[<prev] [next>] [<thread-prev] [thread-next>] [day] [month] [year] [list]
Message-ID: <20250514201729.48420-22-ryncsn@gmail.com>
Date: Thu, 15 May 2025 04:17:21 +0800
From: Kairui Song <ryncsn@...il.com>
To: linux-mm@...ck.org
Cc: Andrew Morton <akpm@...ux-foundation.org>,
Matthew Wilcox <willy@...radead.org>,
Hugh Dickins <hughd@...gle.com>,
Chris Li <chrisl@...nel.org>,
David Hildenbrand <david@...hat.com>,
Yosry Ahmed <yosryahmed@...gle.com>,
"Huang, Ying" <ying.huang@...ux.alibaba.com>,
Nhat Pham <nphamcs@...il.com>,
Johannes Weiner <hannes@...xchg.org>,
Baolin Wang <baolin.wang@...ux.alibaba.com>,
Baoquan He <bhe@...hat.com>,
Barry Song <baohua@...nel.org>,
Kalesh Singh <kaleshsingh@...gle.com>,
Kemeng Shi <shikemeng@...weicloud.com>,
Tim Chen <tim.c.chen@...ux.intel.com>,
Ryan Roberts <ryan.roberts@....com>,
linux-kernel@...r.kernel.org,
Kairui Song <kasong@...cent.com>
Subject: [PATCH 21/28] mm, swap: add folio to swap cache directly on allocation
From: Kairui Song <kasong@...cent.com>
All swap allocations are folio based now (except for hibernation),
and swap cache is protected by cluster lock too. So insert the folio
directly in to the swap cache upon allocation while holding the cluster
to avoid problems caused by dropping and re-acquiring the lock.

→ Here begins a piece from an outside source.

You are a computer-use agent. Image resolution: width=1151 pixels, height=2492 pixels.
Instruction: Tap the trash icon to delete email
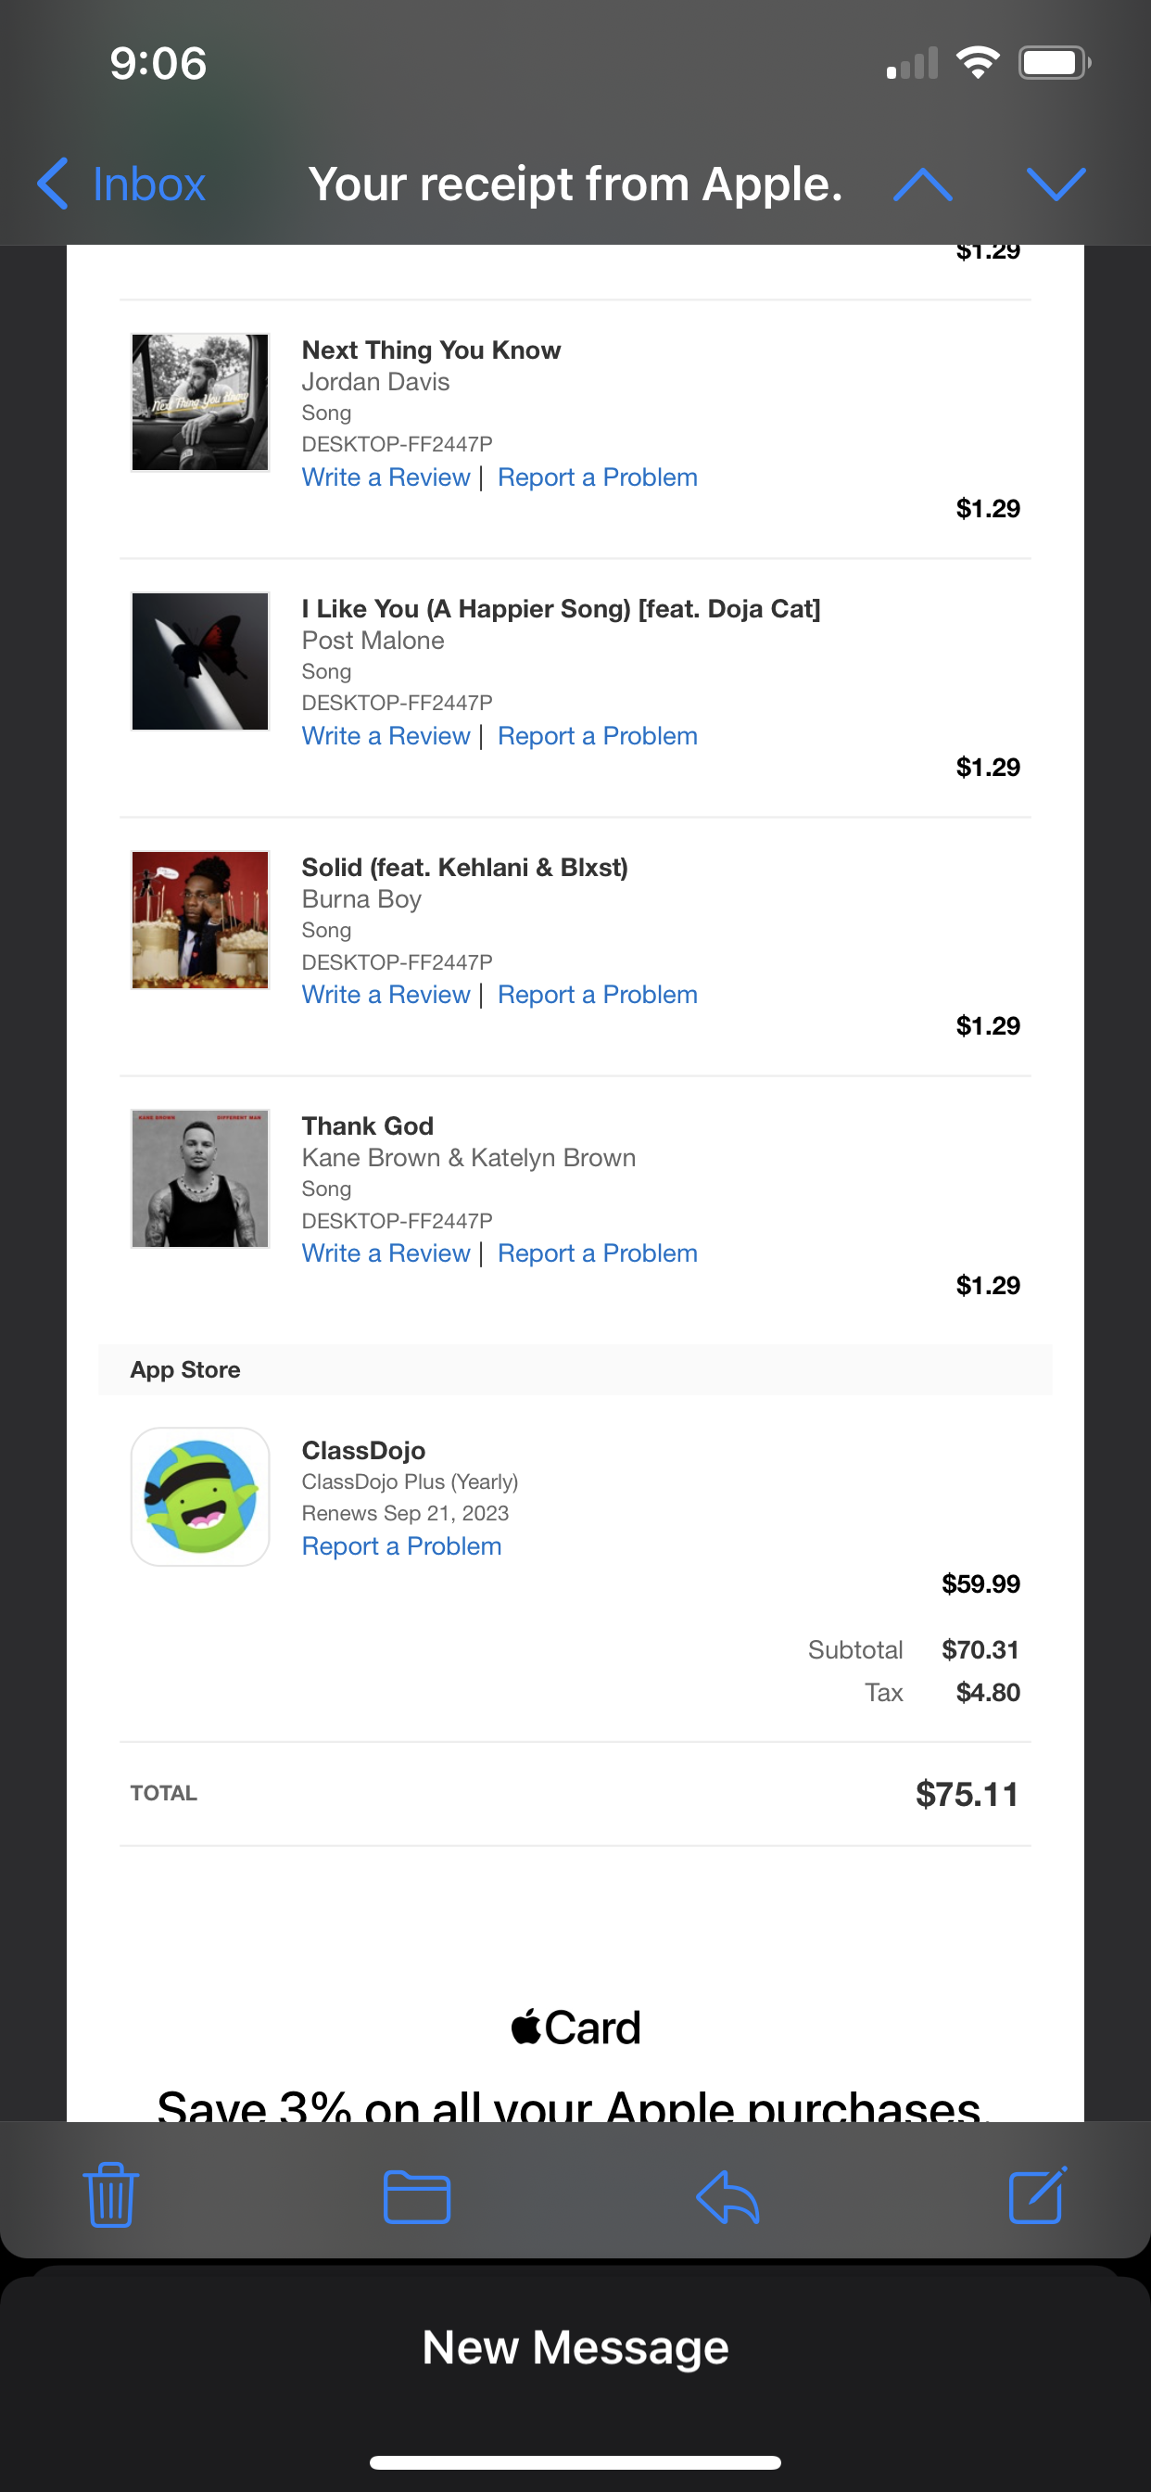point(111,2195)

Signed-off-by: Kairui Song <kasong@...cent.com>
---
mm/swap.h | 8 ++--
mm/swap_state.c | 48 +++++++++++++++----
mm/swapfile.c | 122 ++++++++++++++++++++----------------------------
3 files changed, 93 insertions(+), 85 deletions(-)
diff --git a/mm/swap.h b/mm/swap.h
index 2ae4624a0e48..b042609e6eb2 100644
--- a/mm/swap.h
+++ b/mm/swap.h
@@ -185,7 +185,10 @@ static inline struct address_space *swap_address_space(swp_entry_t entry)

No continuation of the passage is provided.